Go core vs Lua extension layer

The intended split is:

  • Go kernel: terminal I/O, event dispatch, Lua VM management, buffers, windows, layout, UI draw backend, measuring, wrapping, clipping, batching, viewporting, keymaps, commands, jobs/timers, model/tool/session/config primitives, and invariant protection.
  • Lua extension layer: optional keymaps, commands, hooks, small overlays, custom windows, prompt/context tweaks, experimental composer modes, reskins, and alternate workflows.

Lua can own a window renderer, but complex renderers should use Go-backed generic primitives rather than ad hoc Lua string math in hot paths.
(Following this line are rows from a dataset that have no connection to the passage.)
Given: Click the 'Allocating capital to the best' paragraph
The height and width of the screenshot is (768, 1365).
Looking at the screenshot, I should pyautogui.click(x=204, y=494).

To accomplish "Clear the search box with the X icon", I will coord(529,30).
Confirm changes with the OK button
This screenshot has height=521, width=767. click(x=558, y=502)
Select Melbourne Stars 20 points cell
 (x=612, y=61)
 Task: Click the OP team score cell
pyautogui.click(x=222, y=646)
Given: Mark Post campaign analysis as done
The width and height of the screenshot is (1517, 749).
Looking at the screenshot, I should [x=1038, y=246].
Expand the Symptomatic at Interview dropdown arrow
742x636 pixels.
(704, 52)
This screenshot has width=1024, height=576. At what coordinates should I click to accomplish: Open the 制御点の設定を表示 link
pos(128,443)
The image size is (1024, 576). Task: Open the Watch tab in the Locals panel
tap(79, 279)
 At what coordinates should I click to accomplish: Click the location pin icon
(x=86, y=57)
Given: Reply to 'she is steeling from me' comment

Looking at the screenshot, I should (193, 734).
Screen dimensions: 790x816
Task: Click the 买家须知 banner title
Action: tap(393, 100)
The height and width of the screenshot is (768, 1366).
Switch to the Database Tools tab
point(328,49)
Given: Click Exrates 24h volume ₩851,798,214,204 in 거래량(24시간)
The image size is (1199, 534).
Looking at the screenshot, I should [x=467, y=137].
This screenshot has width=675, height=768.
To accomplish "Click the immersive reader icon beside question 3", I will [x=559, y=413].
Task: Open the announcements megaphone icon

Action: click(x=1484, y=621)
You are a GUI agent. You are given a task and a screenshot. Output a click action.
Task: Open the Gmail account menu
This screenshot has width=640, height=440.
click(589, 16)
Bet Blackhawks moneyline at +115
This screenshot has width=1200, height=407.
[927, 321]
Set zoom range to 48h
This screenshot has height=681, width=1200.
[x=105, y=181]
Optional Lua behavior should use the same public API available to users; the default Go UI should not depend on bundled Lua to feel complete.

See docs/runtime-architecture.md for the full responsibility boundary and docs/extension-roadmap.md for the migration plan.

Migration strategy

This should be incremental, not a rewrite.

Phase 1: establish primitives

Already in progress:

  • Lua module loading with require("librecode")
  • commands
  • tools
  • keymaps
  • namespaces
  • autocmd-like handlers
  • event consumption/stopping
  • runtime buffer operations

Phase 2: broaden runtime events

Add more event sources across terminal and assistant code paths.

Phase 3: centralize buffer ownership

Move more terminal-visible state behind shared buffer-like abstractions.

Phase 4: expose render/layout

In progress:

  • render and resize events
  • layout get/set
  • window create/set/delete
  • low-level UI draw/cursor operations
  • per-window renderer ownership via renderer = "extension"

Next: rebuild more of the stock UI against those same public primitives.

Phase 5: expose assistant/runtime replacement hooks

Let extensions own more of the request/model/tool/session loop.

Phase 6: move product convenience into Lua modules

Optional only. Avoid expanding Go with product-specific extension APIs. User or project helper modules can wrap primitives, but librecode no longer ships auto-loaded Lua product modules.

Documentation and planning split

Stable architecture docs live in docs/.

Messy planning and working notes should live under the gitignored workspace:

  • .librecode/work/plans/
  • .librecode/work/research/
  • .librecode/work/sketches/

Promote only stable decisions into tracked docs.